Feeds:
Entradas
Comentarios

Posts Tagged ‘William McKinley’

Comparto con mis lectores este ensayo del historiador británico Marc-William Palen refutando la idea de que el uso coercitivo que está haciendo Trump de los aranceles es algo novedoso en la historia estadounidense. Según Palen, el Partido Republicano tiene una vieja historia de uso del  proteccionismo con fines imperiales. Esta se remonta a finales del siglo XIX y en específico, a la aprobación en 1890 del llamado arancel McKinley.

Para apoyar su argumento el autor analiza tres casos del uso por los republicanos de aranceles coercitivos y de la reciprocidad con objetivos políticos:  en la década de 1890 con la intención de forzar la anexión de Canadá; en 1901 para expandir el control político sobre Cuba y en los famosos casos insulares –especialmente Downes vs. Bidwell (1901)– con el fin de bloquear la posible migración a Estados Unidos de los sujetos coloniales adquiridos gracias a  la guerra con España de 1898.

El autor concluye que “el uso coercitivo de los aranceles por parte de Trump para cuestiones más allá del comercio no es nuevo, es un regreso a las raíces proteccionistas del Partido Republicano”.

Palen es profesor en la University of Exeter. Posee un doctorado de la University of Texas (Austin). Sus investigaciones buscan  comparar y contrastar los imperios británico y estadounidense desde mediados del siglo XIX.  Es autor de  The “Conspiracy” of Free Trade: The Anglo-American Struggle over Empire and Economic Globalisation, 1846-1896 (Cambridge University Press, 2016) y de Pax Economica: Left-Wing Visions of a Free Trade World (Princeton University Press, 2024).

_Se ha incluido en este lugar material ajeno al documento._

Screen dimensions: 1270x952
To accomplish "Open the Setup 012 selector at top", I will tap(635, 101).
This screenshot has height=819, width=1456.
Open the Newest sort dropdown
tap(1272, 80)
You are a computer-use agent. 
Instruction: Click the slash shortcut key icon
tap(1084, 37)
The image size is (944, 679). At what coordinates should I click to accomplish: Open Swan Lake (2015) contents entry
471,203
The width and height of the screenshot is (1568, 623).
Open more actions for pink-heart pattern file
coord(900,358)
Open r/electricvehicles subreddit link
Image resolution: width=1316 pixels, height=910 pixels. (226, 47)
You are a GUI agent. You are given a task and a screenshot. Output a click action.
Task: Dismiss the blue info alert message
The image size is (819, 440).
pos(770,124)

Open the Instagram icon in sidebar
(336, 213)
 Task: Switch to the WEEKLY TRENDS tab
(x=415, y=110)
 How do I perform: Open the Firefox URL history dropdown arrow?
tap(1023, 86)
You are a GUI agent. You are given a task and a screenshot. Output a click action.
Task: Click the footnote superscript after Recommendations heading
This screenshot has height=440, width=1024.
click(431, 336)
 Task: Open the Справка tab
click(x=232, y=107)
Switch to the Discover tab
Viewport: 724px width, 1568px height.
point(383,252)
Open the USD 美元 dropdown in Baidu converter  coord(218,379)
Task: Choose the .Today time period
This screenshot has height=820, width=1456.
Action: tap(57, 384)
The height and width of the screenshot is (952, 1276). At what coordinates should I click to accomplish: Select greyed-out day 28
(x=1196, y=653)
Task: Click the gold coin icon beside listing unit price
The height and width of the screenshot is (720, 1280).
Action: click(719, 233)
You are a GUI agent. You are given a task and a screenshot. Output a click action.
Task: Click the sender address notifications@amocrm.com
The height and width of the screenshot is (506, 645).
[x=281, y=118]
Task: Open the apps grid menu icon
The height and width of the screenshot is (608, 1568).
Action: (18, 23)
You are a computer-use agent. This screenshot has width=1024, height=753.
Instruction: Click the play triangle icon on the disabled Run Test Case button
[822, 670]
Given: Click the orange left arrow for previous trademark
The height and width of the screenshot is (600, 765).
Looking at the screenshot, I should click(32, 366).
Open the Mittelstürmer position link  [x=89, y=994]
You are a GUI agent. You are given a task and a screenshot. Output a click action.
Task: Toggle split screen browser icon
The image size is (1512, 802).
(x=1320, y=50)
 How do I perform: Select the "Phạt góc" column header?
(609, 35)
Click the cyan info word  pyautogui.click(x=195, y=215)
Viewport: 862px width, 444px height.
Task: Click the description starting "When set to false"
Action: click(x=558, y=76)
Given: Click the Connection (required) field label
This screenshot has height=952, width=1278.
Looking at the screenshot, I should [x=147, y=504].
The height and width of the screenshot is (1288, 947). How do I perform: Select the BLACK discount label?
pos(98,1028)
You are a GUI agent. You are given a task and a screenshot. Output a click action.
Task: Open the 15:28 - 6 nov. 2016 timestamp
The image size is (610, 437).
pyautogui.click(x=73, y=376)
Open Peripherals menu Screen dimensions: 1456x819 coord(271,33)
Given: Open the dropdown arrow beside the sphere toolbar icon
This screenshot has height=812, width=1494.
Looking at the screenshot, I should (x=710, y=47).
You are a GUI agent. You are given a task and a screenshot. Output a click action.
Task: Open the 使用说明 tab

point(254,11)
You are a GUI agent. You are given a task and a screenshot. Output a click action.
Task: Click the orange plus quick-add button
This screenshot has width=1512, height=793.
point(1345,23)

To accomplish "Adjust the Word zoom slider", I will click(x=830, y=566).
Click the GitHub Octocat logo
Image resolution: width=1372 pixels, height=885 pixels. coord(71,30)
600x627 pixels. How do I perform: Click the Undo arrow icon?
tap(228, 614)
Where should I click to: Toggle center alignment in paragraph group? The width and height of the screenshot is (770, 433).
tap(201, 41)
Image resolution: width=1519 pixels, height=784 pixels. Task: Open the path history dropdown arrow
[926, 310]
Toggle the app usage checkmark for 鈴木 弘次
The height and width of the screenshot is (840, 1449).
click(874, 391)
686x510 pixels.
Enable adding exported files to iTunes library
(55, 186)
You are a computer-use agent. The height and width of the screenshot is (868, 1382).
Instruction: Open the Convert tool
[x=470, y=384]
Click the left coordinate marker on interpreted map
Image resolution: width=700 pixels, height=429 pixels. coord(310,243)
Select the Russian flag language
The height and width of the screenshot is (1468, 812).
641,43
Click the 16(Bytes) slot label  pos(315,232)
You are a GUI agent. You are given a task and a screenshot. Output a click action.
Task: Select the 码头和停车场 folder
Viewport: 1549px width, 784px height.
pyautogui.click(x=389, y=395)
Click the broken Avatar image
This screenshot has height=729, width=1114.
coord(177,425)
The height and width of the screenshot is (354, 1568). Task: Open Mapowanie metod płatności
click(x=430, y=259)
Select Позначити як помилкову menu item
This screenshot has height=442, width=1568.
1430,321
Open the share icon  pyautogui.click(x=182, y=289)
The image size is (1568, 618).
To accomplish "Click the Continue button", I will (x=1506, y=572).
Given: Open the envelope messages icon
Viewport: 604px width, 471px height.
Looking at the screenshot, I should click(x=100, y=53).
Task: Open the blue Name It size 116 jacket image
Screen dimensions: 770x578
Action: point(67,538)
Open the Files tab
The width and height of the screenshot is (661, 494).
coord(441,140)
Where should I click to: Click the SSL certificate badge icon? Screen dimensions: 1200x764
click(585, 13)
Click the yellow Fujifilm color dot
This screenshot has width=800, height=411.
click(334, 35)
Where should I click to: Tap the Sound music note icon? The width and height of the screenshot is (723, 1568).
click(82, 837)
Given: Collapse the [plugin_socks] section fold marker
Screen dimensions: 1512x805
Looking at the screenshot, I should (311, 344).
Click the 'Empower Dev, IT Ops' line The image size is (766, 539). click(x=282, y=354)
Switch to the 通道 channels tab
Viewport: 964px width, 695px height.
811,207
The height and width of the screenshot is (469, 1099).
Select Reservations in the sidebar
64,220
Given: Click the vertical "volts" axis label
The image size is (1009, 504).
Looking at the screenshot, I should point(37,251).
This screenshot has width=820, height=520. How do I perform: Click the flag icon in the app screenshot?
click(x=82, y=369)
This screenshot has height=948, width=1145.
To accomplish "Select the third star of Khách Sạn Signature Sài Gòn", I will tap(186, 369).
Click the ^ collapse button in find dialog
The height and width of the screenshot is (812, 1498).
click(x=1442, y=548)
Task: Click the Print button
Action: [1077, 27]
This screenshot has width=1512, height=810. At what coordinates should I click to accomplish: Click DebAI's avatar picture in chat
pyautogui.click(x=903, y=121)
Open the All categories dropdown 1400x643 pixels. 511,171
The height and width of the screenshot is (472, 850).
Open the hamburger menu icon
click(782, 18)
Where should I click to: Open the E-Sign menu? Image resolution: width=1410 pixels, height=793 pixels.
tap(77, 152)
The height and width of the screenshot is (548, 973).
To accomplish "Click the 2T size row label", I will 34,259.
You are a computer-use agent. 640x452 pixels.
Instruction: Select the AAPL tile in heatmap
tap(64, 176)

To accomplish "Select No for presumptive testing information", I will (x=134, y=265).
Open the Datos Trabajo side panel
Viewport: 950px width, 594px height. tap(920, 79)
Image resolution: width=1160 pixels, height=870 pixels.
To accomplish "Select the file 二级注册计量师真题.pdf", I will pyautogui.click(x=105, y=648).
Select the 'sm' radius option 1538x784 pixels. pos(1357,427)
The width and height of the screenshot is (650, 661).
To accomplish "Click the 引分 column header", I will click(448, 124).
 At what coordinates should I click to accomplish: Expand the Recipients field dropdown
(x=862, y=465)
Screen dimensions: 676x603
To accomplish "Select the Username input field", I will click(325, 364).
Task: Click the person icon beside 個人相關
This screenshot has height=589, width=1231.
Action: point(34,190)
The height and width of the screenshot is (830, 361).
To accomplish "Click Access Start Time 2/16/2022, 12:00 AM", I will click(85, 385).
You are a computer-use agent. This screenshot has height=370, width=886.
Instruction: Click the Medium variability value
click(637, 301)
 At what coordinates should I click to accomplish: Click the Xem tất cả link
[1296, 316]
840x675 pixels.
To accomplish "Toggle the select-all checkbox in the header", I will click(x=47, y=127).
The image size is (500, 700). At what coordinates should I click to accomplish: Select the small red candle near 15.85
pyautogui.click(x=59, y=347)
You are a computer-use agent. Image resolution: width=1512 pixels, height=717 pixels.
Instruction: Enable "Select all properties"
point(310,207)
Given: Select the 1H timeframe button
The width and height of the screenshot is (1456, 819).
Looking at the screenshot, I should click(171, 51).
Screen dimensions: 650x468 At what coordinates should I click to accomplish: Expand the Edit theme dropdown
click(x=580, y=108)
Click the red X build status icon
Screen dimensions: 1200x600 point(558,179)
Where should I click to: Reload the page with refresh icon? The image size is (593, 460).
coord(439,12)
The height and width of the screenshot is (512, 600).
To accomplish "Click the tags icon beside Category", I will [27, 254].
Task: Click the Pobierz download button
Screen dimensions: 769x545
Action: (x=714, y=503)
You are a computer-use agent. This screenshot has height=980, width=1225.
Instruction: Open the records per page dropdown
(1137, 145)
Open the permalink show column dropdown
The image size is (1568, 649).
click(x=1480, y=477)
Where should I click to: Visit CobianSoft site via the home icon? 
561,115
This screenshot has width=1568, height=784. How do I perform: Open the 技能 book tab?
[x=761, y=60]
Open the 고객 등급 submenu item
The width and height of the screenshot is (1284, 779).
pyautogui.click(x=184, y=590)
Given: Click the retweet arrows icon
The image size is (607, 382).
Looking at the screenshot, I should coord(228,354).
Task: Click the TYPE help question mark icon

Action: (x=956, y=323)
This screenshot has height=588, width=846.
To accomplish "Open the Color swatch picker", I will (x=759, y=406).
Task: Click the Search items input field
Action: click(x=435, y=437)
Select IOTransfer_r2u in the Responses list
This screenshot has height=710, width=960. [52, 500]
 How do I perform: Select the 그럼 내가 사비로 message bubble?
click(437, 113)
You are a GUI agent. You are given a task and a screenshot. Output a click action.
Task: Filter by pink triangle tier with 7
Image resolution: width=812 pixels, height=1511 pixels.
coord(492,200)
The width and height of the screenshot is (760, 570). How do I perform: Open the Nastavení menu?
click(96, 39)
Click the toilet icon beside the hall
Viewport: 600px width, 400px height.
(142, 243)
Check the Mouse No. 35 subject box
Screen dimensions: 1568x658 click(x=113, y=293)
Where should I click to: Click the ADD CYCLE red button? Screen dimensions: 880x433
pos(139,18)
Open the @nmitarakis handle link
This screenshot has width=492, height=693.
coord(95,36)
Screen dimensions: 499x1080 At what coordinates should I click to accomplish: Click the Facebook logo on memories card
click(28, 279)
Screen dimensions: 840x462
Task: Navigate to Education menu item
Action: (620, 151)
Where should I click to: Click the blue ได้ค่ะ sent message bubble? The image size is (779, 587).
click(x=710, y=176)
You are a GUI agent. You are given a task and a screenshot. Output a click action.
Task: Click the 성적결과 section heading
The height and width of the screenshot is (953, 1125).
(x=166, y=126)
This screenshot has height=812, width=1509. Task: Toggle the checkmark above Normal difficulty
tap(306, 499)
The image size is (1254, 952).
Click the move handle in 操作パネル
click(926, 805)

Trump materializa su amenaza e impone aranceles a México, Canadá y China desde el martes | Actualidad EconómicaNo, el uso coercitivo de los aranceles por parte de Trump no es nuevo

Marc-William Palen

CIGH Exeter 13 de febrero de 2025 

El “hombre de los aranceles» Trump continúa destrozando el sistema comercial al mismo tiempo que hace demandas imperiales para la expansión territorial. Para sorpresa de casi todos, su gran plan colonial para “hacer que Estados Unidos vuelva a ser grande” ahora incluye convertir a Canadá en el estado número 51, y usar la amenaza de aranceles punitivos para obtener lo que quiere.

Algunos, como Max Boot del Washington Post, han argumentado que el uso coercitivo de los aranceles por parte de Trump para obtener concesiones “no relacionadas con el comercio” es “novedoso”.

Pero aunque Trump a menudo cita al presidente William McKinley del siglo XIX  como su inspiración, Trump está usando los aranceles de manera muy diferente a la forma en que la mayoría de los otros presidentes de Estados Unidos, u otros líderes mundiales, los han usado. Por lo general, los aranceles se promulgan para aumentar los ingresos o para proteger a las industrias nacionales de la competencia extranjera. Trump, por el contrario, está utilizando los aranceles como un instrumento coercitivo del arte de gobernar para lograr objetivos que no están relacionados con el comercio.

El artículo de Boot plantea buenos puntos de comparación, incluidos paralelismos con la coerción económica china en la actualidad. Y estoy de acuerdo en que los resultados de los aranceles de Trump probablemente serán negativos para Estados Unidos.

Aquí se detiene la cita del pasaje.